This has been hard to start to write, because the natural desire to pen words that end up looking like #@%&^! is hard to fight.
New York Mayor Michael Bloomberg, in his majesty and infinite wisdom, has decided that people who pray have no place in the 10th Anniversary ceremony honoring the victims of that horrible day ten years ago when terrorist scumbags decided their religion dictated we as Americans must die.
Religious leaders are calling on Mayor Michael Bloomberg to reverse course and offer clergy a role in the ceremony commemorating the 10th anniversary of the terrorist attack on the World Trade Center.

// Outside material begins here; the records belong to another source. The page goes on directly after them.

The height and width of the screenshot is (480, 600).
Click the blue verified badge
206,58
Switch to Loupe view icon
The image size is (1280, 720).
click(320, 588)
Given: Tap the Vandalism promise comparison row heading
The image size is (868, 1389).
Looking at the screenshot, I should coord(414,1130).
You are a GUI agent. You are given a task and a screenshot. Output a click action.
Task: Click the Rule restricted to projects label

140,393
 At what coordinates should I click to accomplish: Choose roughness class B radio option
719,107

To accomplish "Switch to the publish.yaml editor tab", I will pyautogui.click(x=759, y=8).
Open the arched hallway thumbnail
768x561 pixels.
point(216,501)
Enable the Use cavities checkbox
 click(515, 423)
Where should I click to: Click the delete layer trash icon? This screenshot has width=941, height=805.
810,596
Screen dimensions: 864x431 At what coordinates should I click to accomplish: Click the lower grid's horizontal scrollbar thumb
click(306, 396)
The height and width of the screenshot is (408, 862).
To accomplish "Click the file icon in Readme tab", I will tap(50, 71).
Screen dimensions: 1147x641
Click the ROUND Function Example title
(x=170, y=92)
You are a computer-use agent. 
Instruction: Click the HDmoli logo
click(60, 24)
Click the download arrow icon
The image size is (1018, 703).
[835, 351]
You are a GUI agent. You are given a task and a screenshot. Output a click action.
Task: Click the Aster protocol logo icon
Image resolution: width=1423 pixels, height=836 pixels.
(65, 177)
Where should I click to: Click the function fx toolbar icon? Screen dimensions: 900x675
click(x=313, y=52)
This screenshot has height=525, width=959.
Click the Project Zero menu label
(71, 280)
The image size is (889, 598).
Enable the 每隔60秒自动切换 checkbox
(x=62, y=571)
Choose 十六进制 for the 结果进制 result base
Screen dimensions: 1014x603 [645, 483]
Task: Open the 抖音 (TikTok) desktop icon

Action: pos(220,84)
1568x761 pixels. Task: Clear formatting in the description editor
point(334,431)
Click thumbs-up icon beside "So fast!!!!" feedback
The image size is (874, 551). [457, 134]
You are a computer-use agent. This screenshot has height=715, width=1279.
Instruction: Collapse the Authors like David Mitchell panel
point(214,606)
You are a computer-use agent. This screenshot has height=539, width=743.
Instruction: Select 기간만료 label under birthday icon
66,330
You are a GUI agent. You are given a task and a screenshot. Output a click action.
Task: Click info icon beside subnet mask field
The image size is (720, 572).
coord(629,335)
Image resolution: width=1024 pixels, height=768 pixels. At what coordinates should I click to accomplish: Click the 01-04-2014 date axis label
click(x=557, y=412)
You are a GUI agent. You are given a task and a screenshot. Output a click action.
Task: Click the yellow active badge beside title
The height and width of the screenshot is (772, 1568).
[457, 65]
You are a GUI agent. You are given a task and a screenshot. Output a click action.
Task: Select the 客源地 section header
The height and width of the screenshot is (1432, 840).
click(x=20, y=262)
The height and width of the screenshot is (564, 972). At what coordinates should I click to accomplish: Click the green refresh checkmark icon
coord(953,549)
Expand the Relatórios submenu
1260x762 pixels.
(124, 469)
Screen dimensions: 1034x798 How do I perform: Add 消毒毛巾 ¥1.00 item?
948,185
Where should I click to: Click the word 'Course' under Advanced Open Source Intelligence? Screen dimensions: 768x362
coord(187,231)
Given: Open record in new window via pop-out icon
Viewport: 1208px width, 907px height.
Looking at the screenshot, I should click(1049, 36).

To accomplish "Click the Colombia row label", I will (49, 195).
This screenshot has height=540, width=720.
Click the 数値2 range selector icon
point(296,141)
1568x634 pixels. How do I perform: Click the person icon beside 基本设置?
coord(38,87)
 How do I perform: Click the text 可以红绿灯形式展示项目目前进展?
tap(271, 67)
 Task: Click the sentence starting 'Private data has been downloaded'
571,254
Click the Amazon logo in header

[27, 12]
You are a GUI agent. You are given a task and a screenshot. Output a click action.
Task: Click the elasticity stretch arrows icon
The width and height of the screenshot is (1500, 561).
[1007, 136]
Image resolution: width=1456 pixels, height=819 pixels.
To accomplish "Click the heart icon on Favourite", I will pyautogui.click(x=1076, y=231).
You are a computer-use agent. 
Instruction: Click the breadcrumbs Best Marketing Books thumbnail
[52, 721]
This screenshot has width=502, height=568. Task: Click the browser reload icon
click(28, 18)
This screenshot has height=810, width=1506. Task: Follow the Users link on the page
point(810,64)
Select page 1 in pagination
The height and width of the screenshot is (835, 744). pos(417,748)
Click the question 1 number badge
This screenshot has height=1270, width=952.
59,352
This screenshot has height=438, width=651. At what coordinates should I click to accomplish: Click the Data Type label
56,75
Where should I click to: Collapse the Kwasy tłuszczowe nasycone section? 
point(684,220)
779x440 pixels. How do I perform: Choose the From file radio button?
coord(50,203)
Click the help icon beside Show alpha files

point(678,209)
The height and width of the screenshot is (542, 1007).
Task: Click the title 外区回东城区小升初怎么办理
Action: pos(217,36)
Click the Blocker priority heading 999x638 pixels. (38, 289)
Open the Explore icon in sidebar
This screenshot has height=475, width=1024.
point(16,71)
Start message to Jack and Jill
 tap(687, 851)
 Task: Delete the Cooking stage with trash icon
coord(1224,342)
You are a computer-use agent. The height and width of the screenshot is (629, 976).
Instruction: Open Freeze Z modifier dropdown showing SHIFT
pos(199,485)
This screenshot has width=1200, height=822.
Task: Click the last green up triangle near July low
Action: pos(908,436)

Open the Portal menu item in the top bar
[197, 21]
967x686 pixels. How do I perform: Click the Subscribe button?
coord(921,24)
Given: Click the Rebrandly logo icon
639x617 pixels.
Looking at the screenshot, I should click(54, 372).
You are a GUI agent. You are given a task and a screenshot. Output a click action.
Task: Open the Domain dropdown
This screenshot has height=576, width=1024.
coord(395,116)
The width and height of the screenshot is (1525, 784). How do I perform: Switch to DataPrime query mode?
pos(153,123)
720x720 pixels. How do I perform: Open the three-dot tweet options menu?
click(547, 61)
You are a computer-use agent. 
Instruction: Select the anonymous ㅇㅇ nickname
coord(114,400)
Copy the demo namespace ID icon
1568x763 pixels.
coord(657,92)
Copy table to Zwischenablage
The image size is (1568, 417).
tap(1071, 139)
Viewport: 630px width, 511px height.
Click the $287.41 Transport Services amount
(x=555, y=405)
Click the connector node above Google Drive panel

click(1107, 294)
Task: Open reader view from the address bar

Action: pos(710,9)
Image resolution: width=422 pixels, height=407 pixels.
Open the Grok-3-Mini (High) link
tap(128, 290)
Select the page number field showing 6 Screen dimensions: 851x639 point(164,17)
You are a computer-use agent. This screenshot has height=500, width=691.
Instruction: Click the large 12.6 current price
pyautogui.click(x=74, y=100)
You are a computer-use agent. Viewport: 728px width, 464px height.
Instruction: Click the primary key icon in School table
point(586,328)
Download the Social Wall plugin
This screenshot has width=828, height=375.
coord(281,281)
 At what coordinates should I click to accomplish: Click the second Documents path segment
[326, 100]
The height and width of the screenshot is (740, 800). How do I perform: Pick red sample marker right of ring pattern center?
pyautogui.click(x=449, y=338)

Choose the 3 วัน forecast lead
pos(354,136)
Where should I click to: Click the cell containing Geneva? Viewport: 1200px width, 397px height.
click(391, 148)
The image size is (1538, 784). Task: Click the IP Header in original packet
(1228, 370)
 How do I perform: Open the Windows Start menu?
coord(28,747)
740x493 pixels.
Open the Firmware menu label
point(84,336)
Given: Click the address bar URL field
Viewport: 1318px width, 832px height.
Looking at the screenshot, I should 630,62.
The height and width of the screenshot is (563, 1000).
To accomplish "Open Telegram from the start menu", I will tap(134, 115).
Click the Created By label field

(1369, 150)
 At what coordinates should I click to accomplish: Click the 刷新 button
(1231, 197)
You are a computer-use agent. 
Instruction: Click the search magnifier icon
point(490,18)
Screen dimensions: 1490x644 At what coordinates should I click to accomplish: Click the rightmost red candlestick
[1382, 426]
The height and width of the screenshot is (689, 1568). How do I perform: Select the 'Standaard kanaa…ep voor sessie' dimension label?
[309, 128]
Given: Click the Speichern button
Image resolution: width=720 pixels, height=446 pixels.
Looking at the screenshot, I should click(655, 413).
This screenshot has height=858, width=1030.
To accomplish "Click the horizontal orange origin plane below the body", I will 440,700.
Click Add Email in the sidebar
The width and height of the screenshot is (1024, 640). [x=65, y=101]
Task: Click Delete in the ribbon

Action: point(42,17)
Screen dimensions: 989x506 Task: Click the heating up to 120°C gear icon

Rudy Washington, a deputy mayor in former Mayor Rudolph Giuliani’s administration, said he’s outraged. Mr. Washington organized an interfaith ceremony at Yankee Stadium shortly after the Sept. 11, 2001, attacks.
“This is America, and to have a memorial service where there’s no prayer, this appears to be insanity to me,” said Mr. Washington, who has suffered severe medical problems connected to the time he spent at Ground Zero. “I feel like America has lost its way.”
Mayor Bloomberg has lost his mind as well as his way.
One man who died on Sept. 11 did so praying over others. Father Mychal F. Judge, a Chaplain in the New York City Fire Department since 1992, hurried to the scene of the attack as soon as he heard of it.
Upon meeting up with the last decent Mayor of New York, Rudy Giuliani asked Father Judge to pray for the victims of the attack and the city itself. He did that and more.
He had been rushing around, horrified and in shock, but somehow “putting one foot in front of the other”, giving comfort, being seen giving last rites to a fallen firefighter, and asking for God’s intervention;
[My bolding]
At that very moment, Judge was in the lobby of the north tower. A member of the fire patrol told him he was needed on the mezzanine and he headed for the escalator as unhesitatingly as a firefighter.
“I’m needed,” he was heard to say.
On the mezzanine, Judge stood alone at a plate-glass window overlooking the carnage and devastation. A Fire Department photographer entered and heard him praying aloud.
“Jesus, please end this right now! God please end this!“
Yet another jumper struck the plaza outside and then there was a rumbling as if the sky had been torn open. Judge dashed out on the plaza apparently thinking the north tower was coming down, but then he seemed to realize it was the south. He rushed back inside and most likely died when a hurricane of dust and debris caught him on his way back down the escalator.

"You do what God has called you to do. You show up, you put one foot in front of the other, and you do your job, which is a mystery and a surprise. You have no idea, when you get on that rig, what God is calling you to. But he needs you . . . so keep going."
Father Judge is a man that won’t soon be forgotten;
Over the years, Father Mychal won the hearts of the firefighters and their families by his charismatic Irish personality and warm Franciscan outreach to them in all their needs – baptisms, weddings, funerals, hospital visits – wherever and whenever he was sought. He was also active in a diverse ministry to various groups throughout the Metropolitan area.
More than 2,800 people attended the Mass of Christian Burial for Father Mychal on Saturday, September 15 at St. Francis of Assisi Church in Manhattan. Father Mychal was buried at Holy Sepulchre Cemetery in Totowa, NJ. He is survived by two sisters, Erin McTernan and Dympna Jessich.

"Love each other. Work together," Judge had continued. "You love the job. We all do. What a blessing that is."
If Bloomberg had been Mayor instead of Giuliani, Fr. Judge wouldn’t have been welcome at the scene.
At least, not given the warm welcome he gave those who wished to build a mosque so close to the scene the building housing it was hit by aircraft landing gear.